Se alla mostra Picasso-El Greco, curata da Carmen Gimenez e attualmente in corso al Kunstmuseum di Basilea non si può quindi attribuire il merito di dissodare un terreno ancora in gran parte incolto, le si può però riconoscere quello di focalizzare con più precisione e ampiezza lo stretto rapporto che lega due delle maggiori glorie artistiche spagnole e di farlo attraverso un nutrito numero di esempi, quasi sempre di grande livello anche se – prescindendo dai capolavori inamovibili quali le Demoiselles d’Avignon o La sepoltura del Conte di Orgaz – manchevole di alcune opere emblematiche. Nel caso del Greco pensiamo ad esempio alla Visitazione, al Laocoonte e alla Visione di San Giovanni, mentre per quanto riguarda Picasso, se non stupisce, visto il clima di guerra, l’assenza di un capolavoro del Periodo Blu conservato al Museo dell’Ermitage di San Pietroburgo come Le due sorelle, sorprende abbastanza la mancanza del Ritratto di un pittore (da El Greco) del 1950, anche perché di collezione privata svizzera.
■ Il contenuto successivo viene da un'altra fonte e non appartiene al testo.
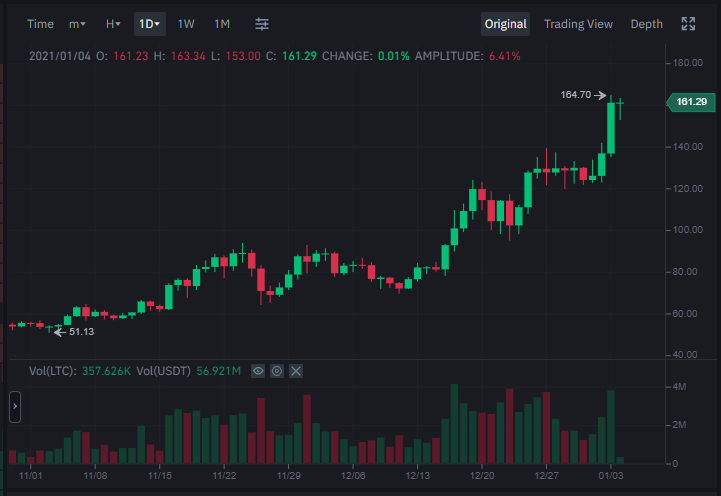Switch to the Trading View tab
This screenshot has height=496, width=721.
[x=578, y=24]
Partendo dai primi schizzi e disegni accademici in cui il giovane Picasso si misura con la storia dell’arte e in primo luogo con quella dell’arte spagnola, mostrandosi fin da subito affascinato soprattutto dai ritratti del Greco – e lo rimarrà per tutta la vita come ricorderà lui stesso in un’intervista con il suo gallerista Daniel-Henry Kahnweiler nel 1955 – la mostra delinea un percorso che per via di confronti puntuali vuole evidenziare la presenza del Greco «alle spalle» di Picasso in tutte le diverse fasi della sua carriera artistica. Ora, se questa presenza è particolarmente evidente in alcune opere del Periodo Blu e Rosa e se nella produzione tarda è addirittura esplicitamente dichiarata, risolvendosi in un gioco sottile con la storia dell’arte che del resto coinvolge anche altri artisti (pensiamo alla serie che Picasso dedica a Las Meninas di Velasquez nel 1957), l’influenza del Greco risulta invece meno evidente nella fase cubista successiva alle Demoiselles (opera in cui il riferimento alla Visione di San Giovanni è invece palese).
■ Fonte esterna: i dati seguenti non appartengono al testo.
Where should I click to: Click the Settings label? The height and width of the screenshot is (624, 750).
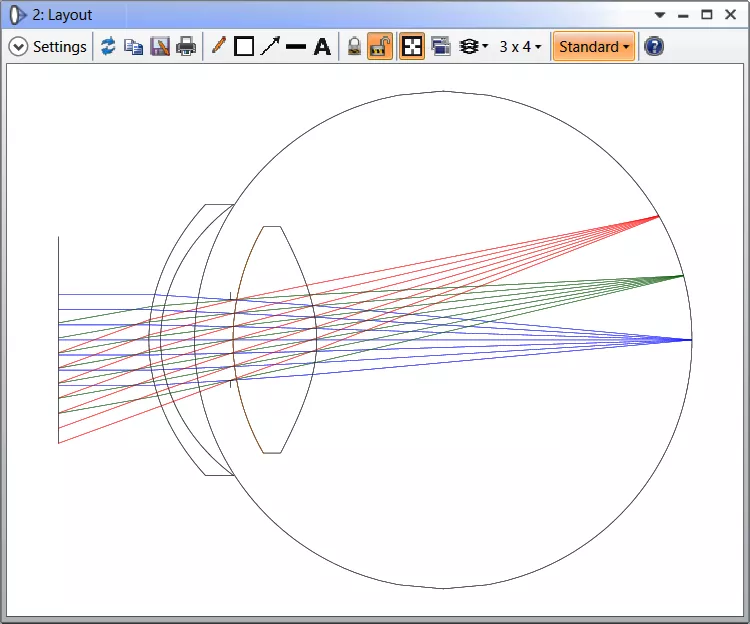pos(59,47)
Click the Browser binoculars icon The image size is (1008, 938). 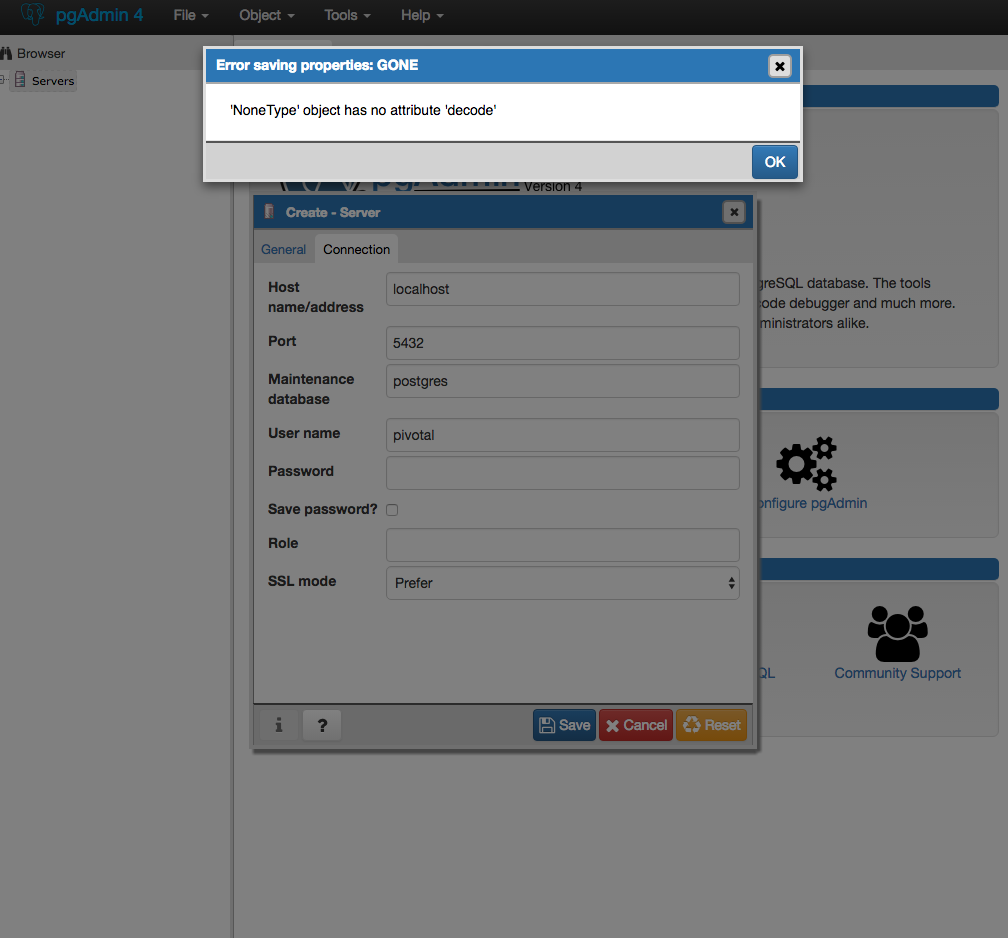coord(6,53)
Se la mostra si sforza di evidenziare come Picasso continuasse a trovare ispirazione nelle opere del Greco anche nella fase del cubismo analitico, sottolineando analogie di pose e gesti tra i due pittori che risultano a volte un po’ forzate, ci sembra di poter dire che in questo caso la lezione più importante del Greco arrivi a quel raffinato ma voracemente famelico buongustaio che era Picasso per via indiretta, ossia attraverso la mediazione decisiva di un altro grande cultore dell’artista cretese: Paul Cézanne.